In the most intense scene in the movie, a blond, blue-eyed German Wehrmacht soldier keeps his composure in the face of what he knows is going to happen. He has just been ordered to put his "Wienerschnitzel-licking finger" on a map to point out the location of the rest of his unit, but he "respectfully refuses" to betray his fellow soldiers. He knows that Sgt. Donny Donowitz, known as "the Bear Jew," is now going to beat him to death with a baseball bat, but he does not beg for his life. Instead he says to Aldo the Apache in English, "Fuck you and your Jew dogs."

The first time I saw the movie, I did not see anything funny in Chapter 2. The second time I saw it, Sgt. Donny Donowitz, the Bear Jew, struck me as funny. In the movie, Aldo says, "Watchin' Donny beat Nazis to death is the closest we ever get to goin' to the movies."

The Bear Jew takes a long time to enter the scene as the audience waits expectantly. When he finally arrives, he looks like an Olympic athlete entering a stadium with a cluster of medals hanging around his neck, as shown in the photo above. He is wearing the medals ripped from the uniforms of the soldiers that he has beaten to death. His first act is to hit the Iron Cross medal on the German soldier's uniform with his bat, as he asks, "Did you get that for killing Jews?"

The Bear Jew then kills the brave German soldier with one blow of his bat, but continues to hit him again and again as he yells at the top of his lungs about Fenway Park, the baseball stadium in Boston, and the famous Boston Red Sox baseball player Ted Williams who is Jewish.

Eli Roth, the actor from Boston who plays the part of the Bear Jew, said this in an interview:

"For a Jewish guy from Boston who grew up with fantasies of killing Nazis, it was the most orgasmic, satisfying experience. My grandparents came from Kiev, they came from Austria, and they came from Poland. And they got out, but their relatives did not. So I grew up with this knowledge that if I had been born in Europe, we would have been sent to the camps. And I could not understand why they didn't fight back. I had read Night by Elie Wiesel when I was 9 or 10, and I grew up with real fantasies by that age of killing Nazis. I'm tired of seeing Jews portrayed as wimps in films."

The problem is that the German Wehrmacht soldiers were fighting honorably for their country and they had nothing to do with killing the Jews in the Holocaust. The purpose of sending the Inglourious Basterds to France was not to get revenge for the Holocaust, but rather to induce the Germans to stop fighting. This inconsistency turns out to be funny as the viewer realizes that the whole scene is ridiculous. Keep in mind that this movie is about making fun of various film genres.
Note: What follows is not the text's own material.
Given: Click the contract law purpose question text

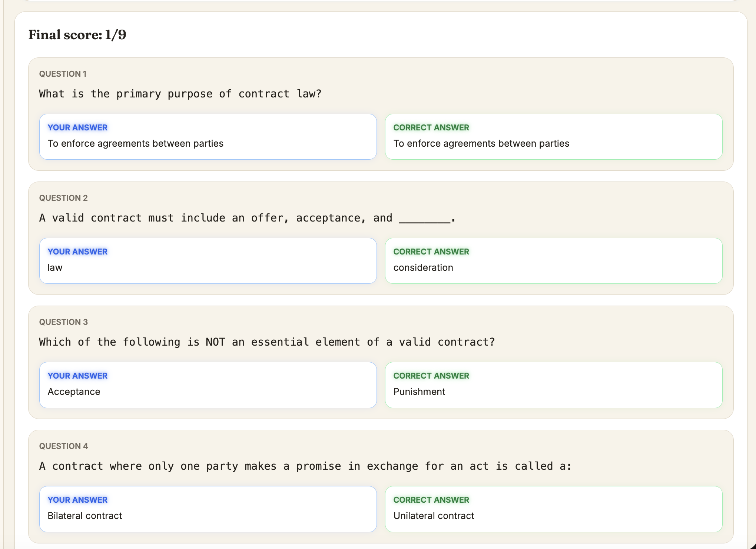Looking at the screenshot, I should (x=180, y=94).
One of the victims of the Inglourious Basterds is a German soldier named Private Butz, played by German actor, Sönke Möhring. Of all the German names that Tarantino could have picked for this minor character, why did he choose the name Butz? Anyone familiar with the Holocaust knows of a famous American named Butz. At least Americans will now learn how to pronounce the name; it is not pronounced Butt-z.
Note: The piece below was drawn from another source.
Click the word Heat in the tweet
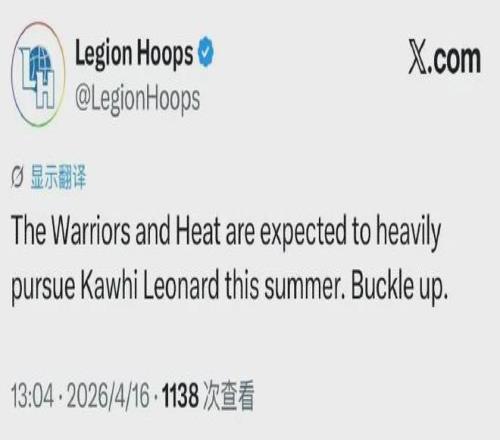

After the first soldier is killed by the Bear Jew, Private Butz quickly points to a spot on the map without even looking at it. He is allowed to live, but the Basterds carve a swastika on his forehead so that he will always be identified as a Nazi even when he takes off his uniform.

Later, when Private Butz tells Hitler about how the Basterds kill German soldiers and then scalp them, Hitler threatens to hang the Basterds from the Eiffel Tower in Paris.

Then Private Butz shows Hitler the swastika on his forehead. If this were real life, Hitler would have had a screaming fit about the position of the swastika which was not the way he himself had designed it for the Nazi flag. The photos below show how the Basterds got the whole thing wrong.

One of the Inglourious Basterds is a former German soldier who is a Jew from Austria, named Sgt. Hugo Stiglitz, which was also the name of a Mexican movie star in the 1970s. (Yes, there were German soldiers, born of Jewish fathers, in the German Army; the most famous was Luftwaffe Field Marshal Erhard Milch.)

When Stiglitz is introduced, the movie plot takes time out to present his "back story," which is the account of how he came to be a member of the Inglorious Basterds. Stiglitz was an enlisted man in the Germany Army who turned traitor and killed 13 Gestapo officers; he was imprisoned in Berlin for his crimes. The Basterds freed him from prison because Aldo Raine wanted to recruit him to join them. Aldo tells him, "I'm a big fan of your work." The part of Stiglitz is played by Til Schweiger, a German actor, whose acting performance stands out in the film. The photo below shows him as the mean-looking Basterd, Sgt. Hugo Stiglitz.

Audience members who survive Chapter 2 are rewarded with one of the best scenes in the movie in Chapter 3 which is entitled "German Night in Paris." Melanie Laurent gives such a good performance that she could be nominated for best supporting actress.

Chapter 3 opens with Shoshana, played by Melanie Laurent, up on a ladder putting letters onto a theater marquee; she owns a theater which she inherited from her aunt. A German soldier named Frederick Zoller notices her and tries to engage her in a conversation, but she doesn't want anything to do with him. Zoller is oblivious to the fact that she is not interested in him. In those days, her behavior would have been called "playing hard to get."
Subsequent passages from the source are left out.